Stored data entries:
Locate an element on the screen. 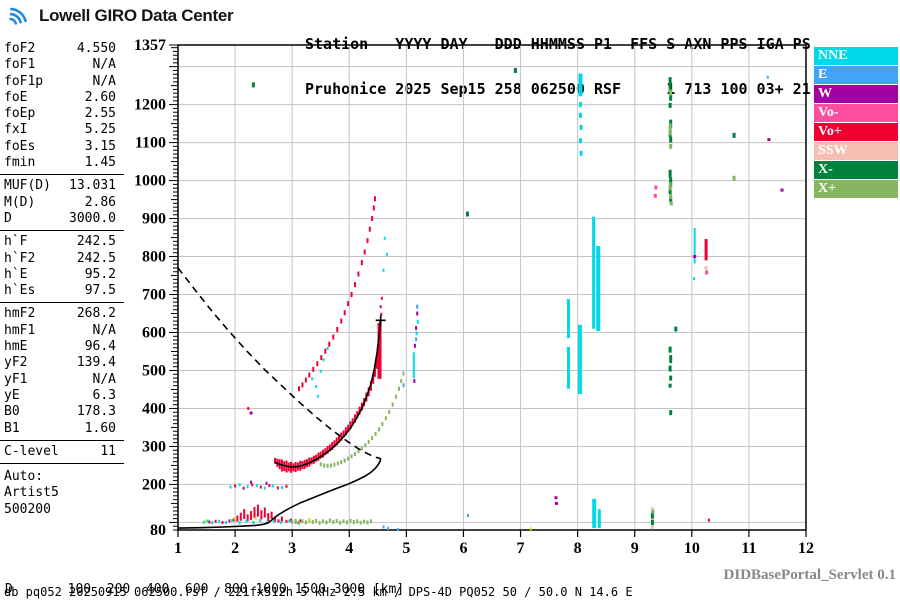  param-value: 97.5 is located at coordinates (100, 291).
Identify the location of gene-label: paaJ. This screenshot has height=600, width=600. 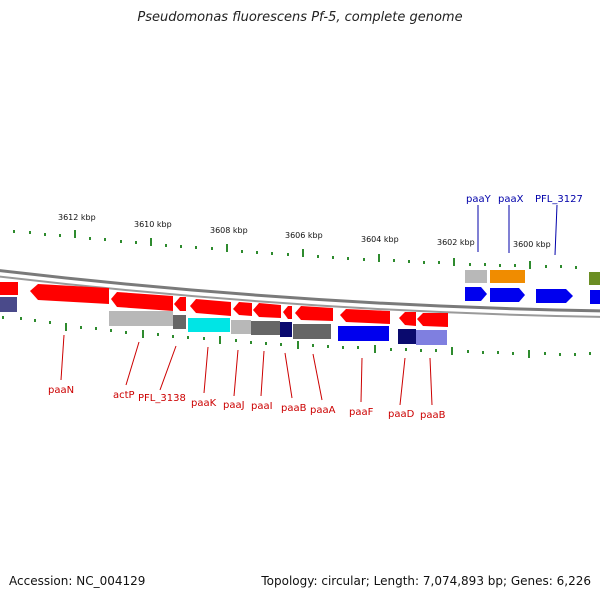
(234, 406).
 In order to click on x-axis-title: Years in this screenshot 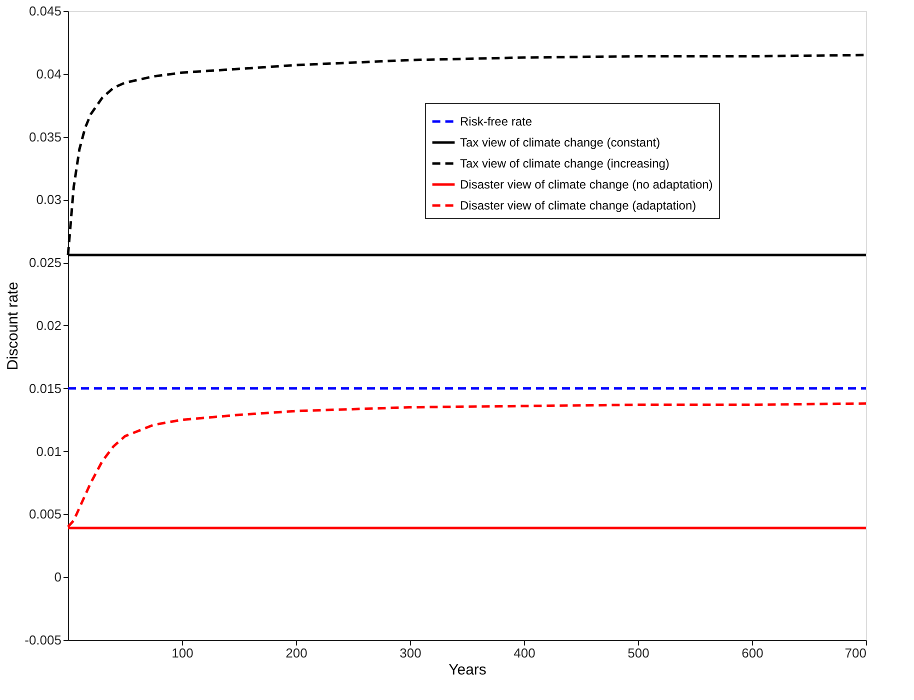, I will do `click(467, 670)`.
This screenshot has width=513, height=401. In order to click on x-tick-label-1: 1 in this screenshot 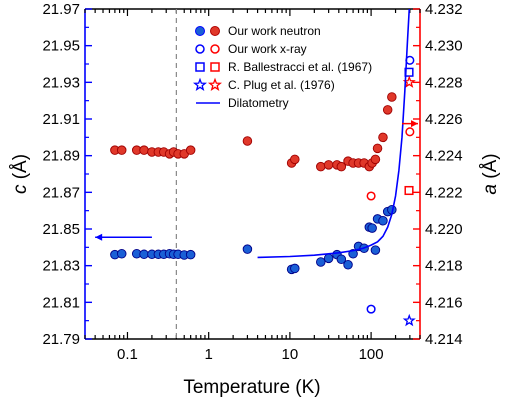, I will do `click(209, 354)`.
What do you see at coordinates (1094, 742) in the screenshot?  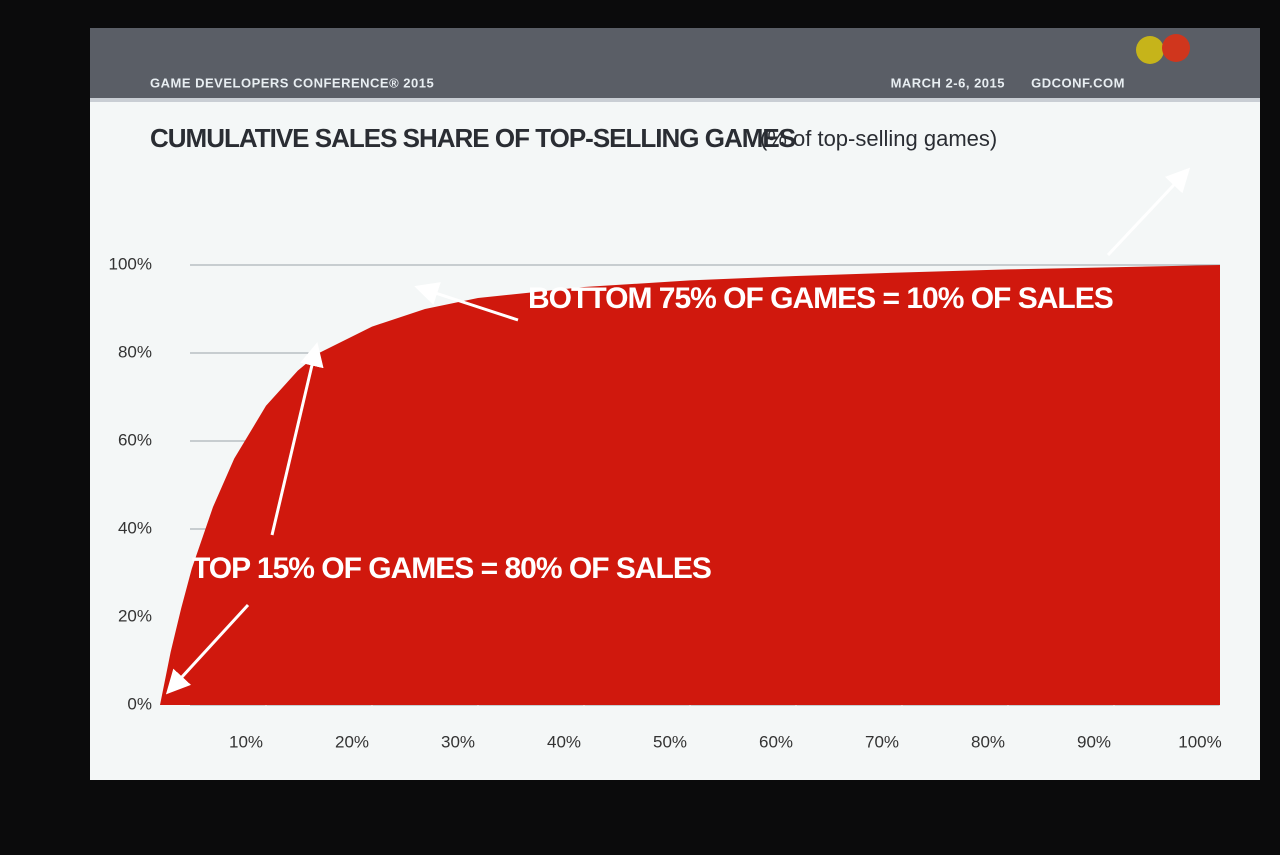 I see `x-tick-label: 90%` at bounding box center [1094, 742].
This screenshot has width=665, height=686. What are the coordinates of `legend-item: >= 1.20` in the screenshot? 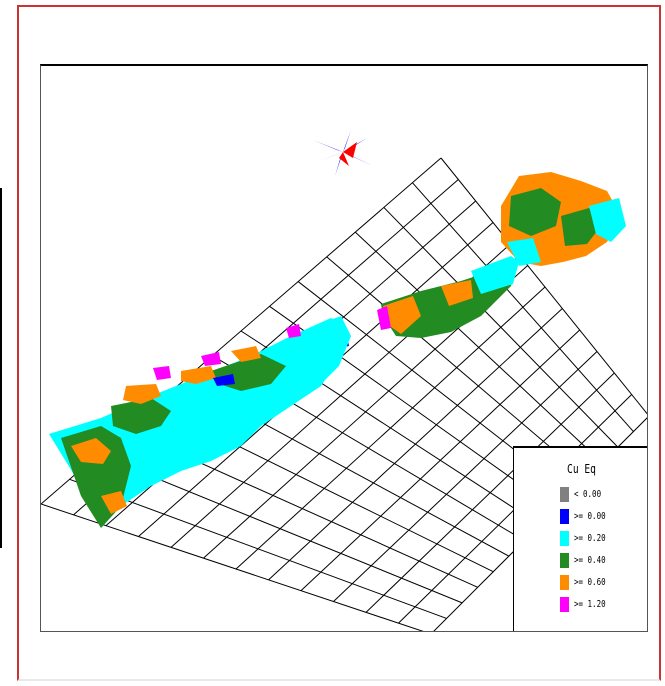 It's located at (588, 604).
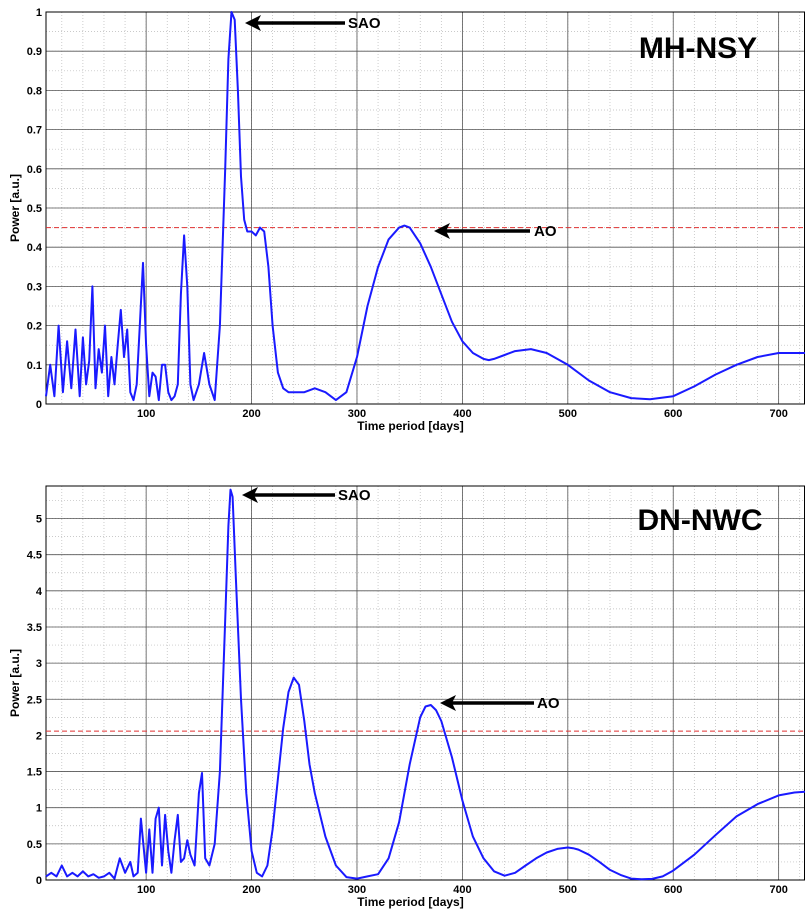  I want to click on y-tick-label: 3, so click(39, 664).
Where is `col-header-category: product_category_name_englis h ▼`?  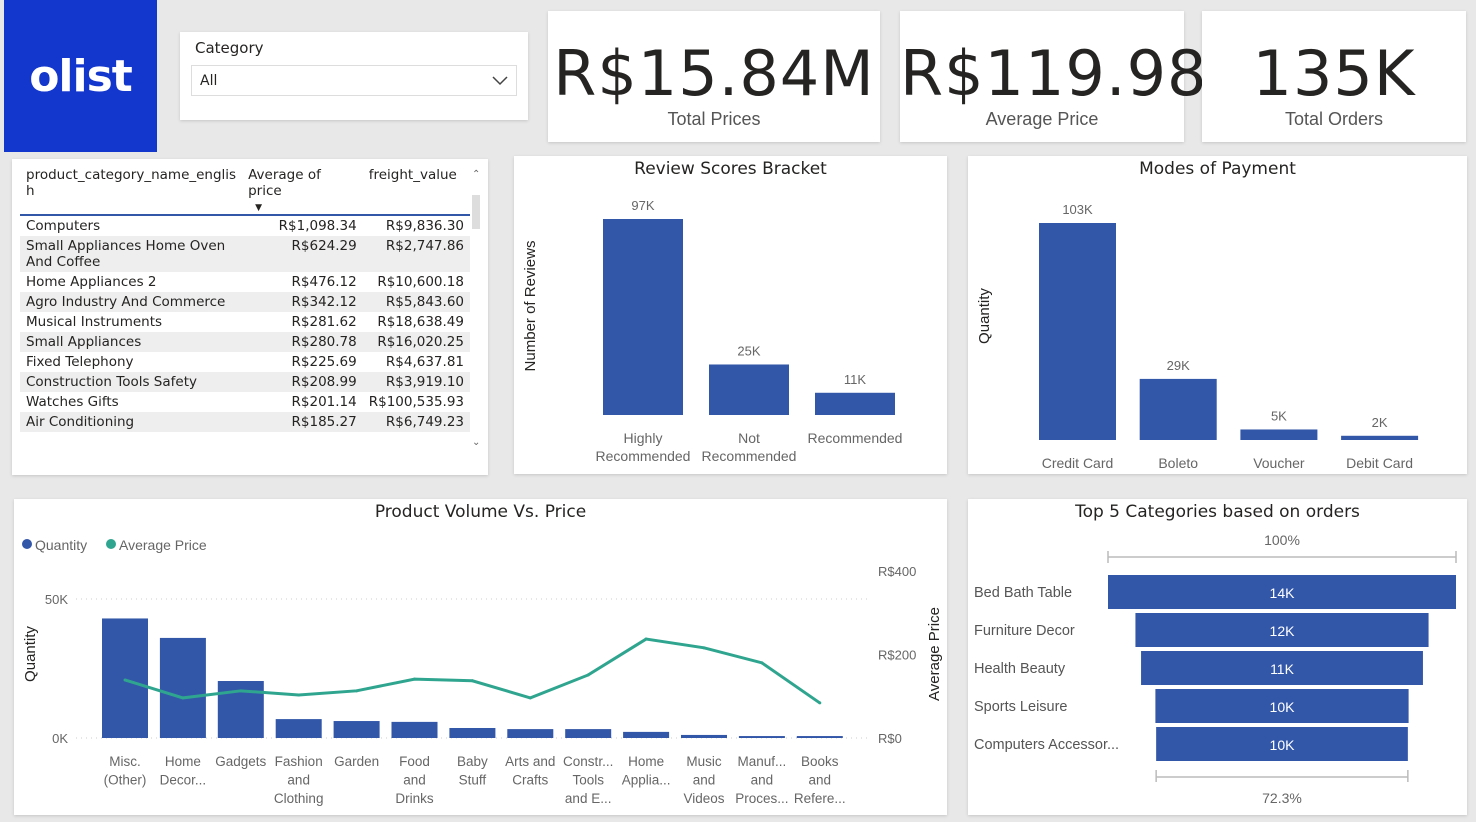 col-header-category: product_category_name_englis h ▼ is located at coordinates (141, 190).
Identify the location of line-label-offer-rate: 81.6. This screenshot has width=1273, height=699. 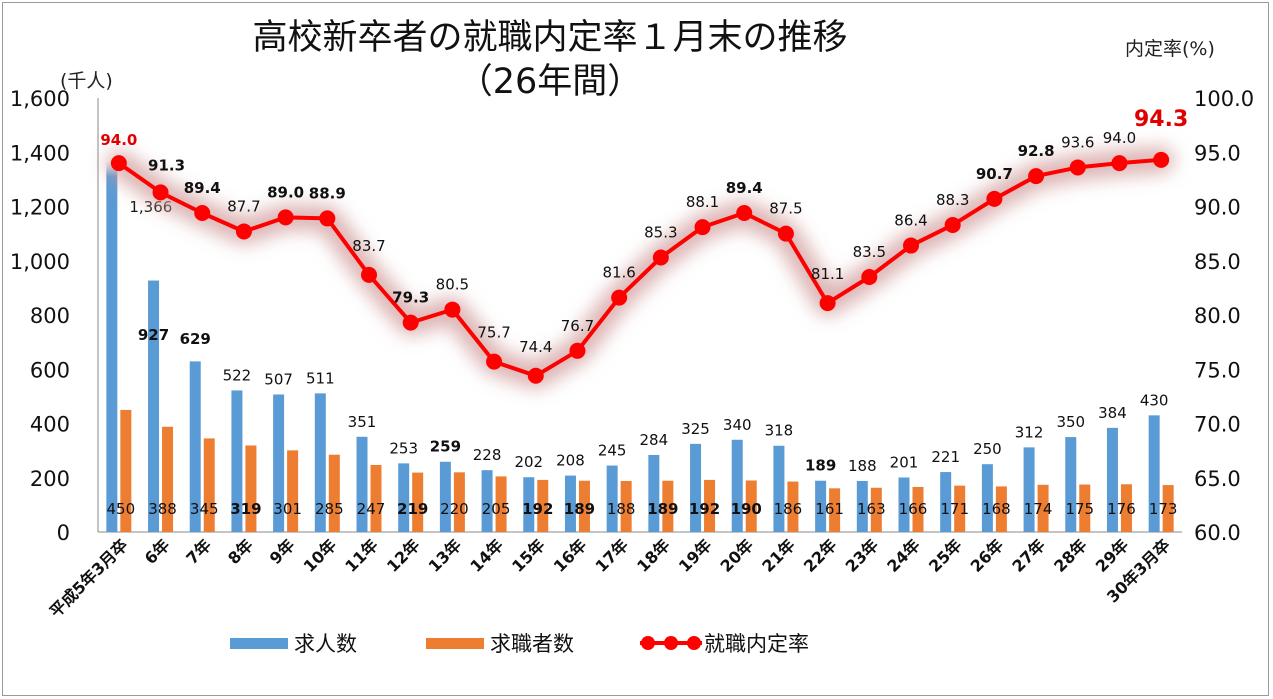
(618, 273).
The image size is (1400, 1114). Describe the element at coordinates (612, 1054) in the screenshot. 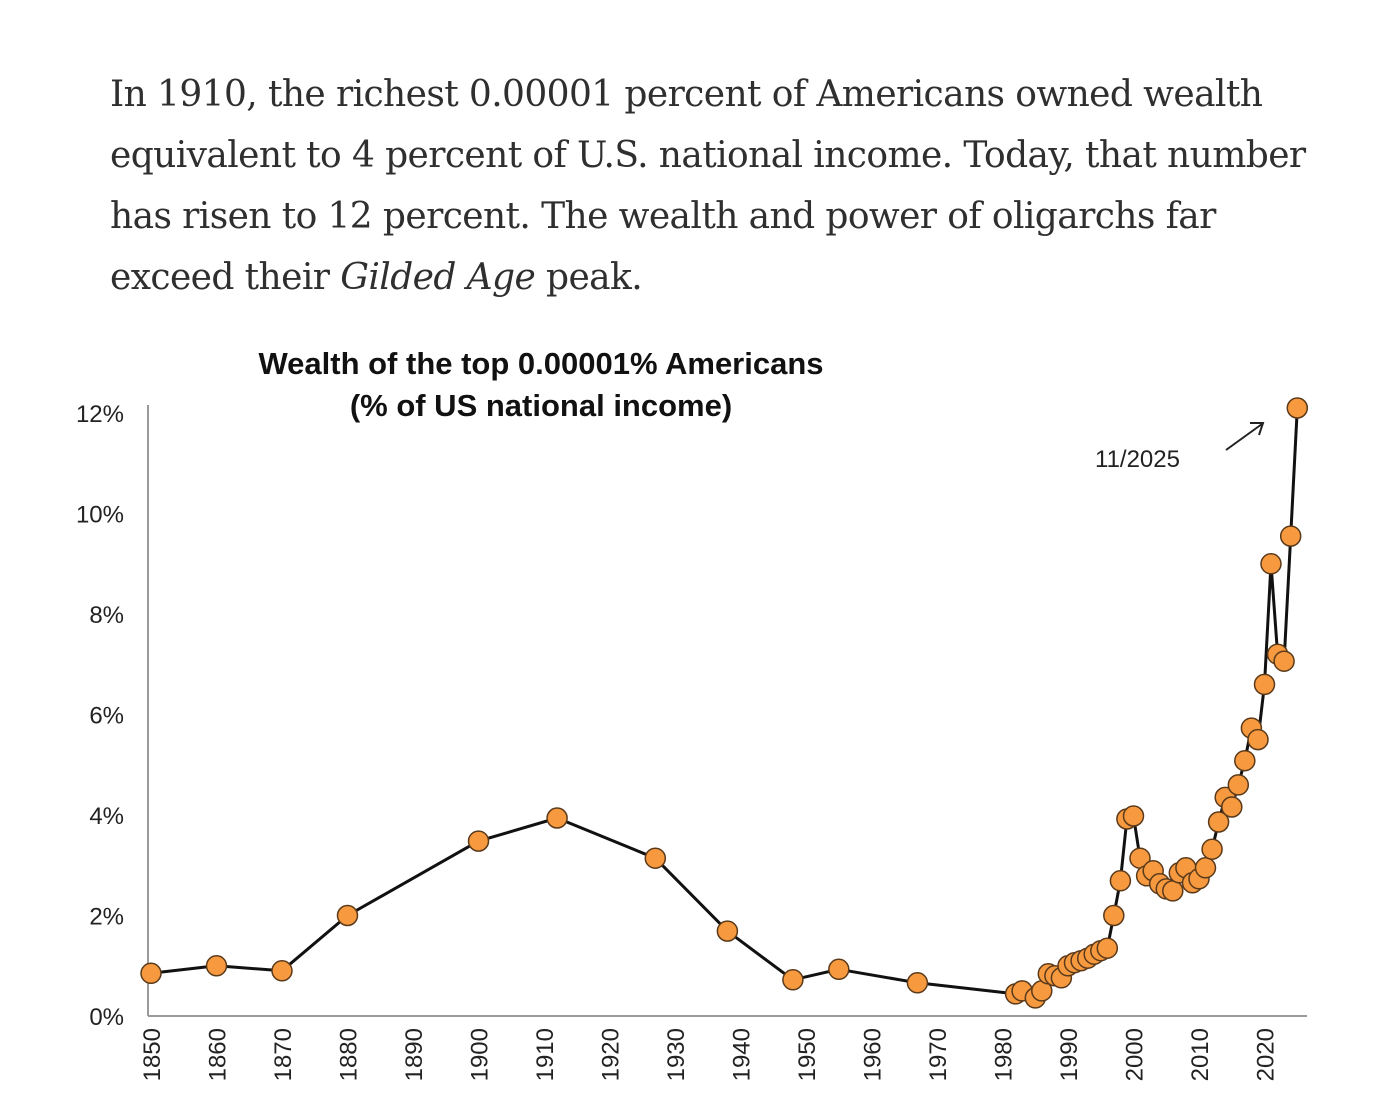

I see `x-tick-label: 1920` at that location.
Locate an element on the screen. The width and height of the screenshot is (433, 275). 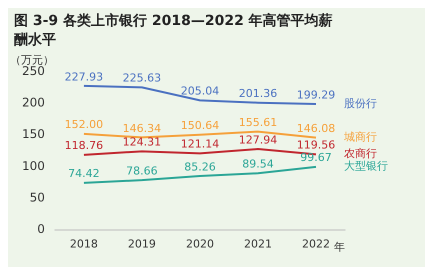
data-label: 205.04 is located at coordinates (200, 91).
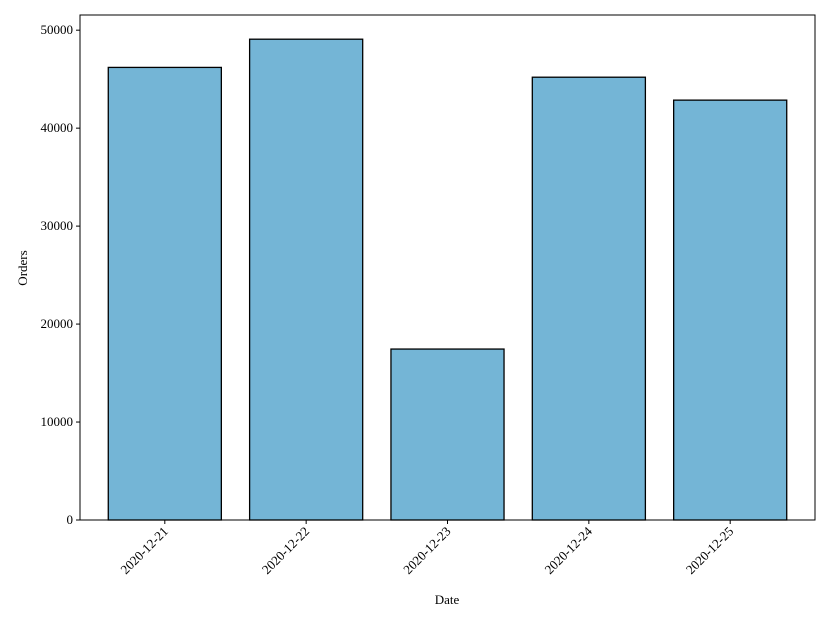 Image resolution: width=830 pixels, height=623 pixels. What do you see at coordinates (58, 422) in the screenshot?
I see `y-tick-label: 10000` at bounding box center [58, 422].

*Exercise:*
Render the stretch of the material from the line containing "Locate an element on the screen. The" through the end of the material as a Markdown table with columns headed Row and Line text, one numbered row per line, skipping blank lines. Leave the pictures out of the answer.

*Task answer:*
| Row | Line text |
|---|---|
| 1 | Locate an element on the screen. The width and height of the screenshot is (433, 275).  |
| 2 | data-label: 205.04 is located at coordinates (200, 91). |
| 3 |  Image resolution: width=830 pixels, height=623 pixels. What do you see at coordinates (58, 422) in the screenshot? |
| 4 | I see `y-tick-label: 10000` at bounding box center [58, 422]. |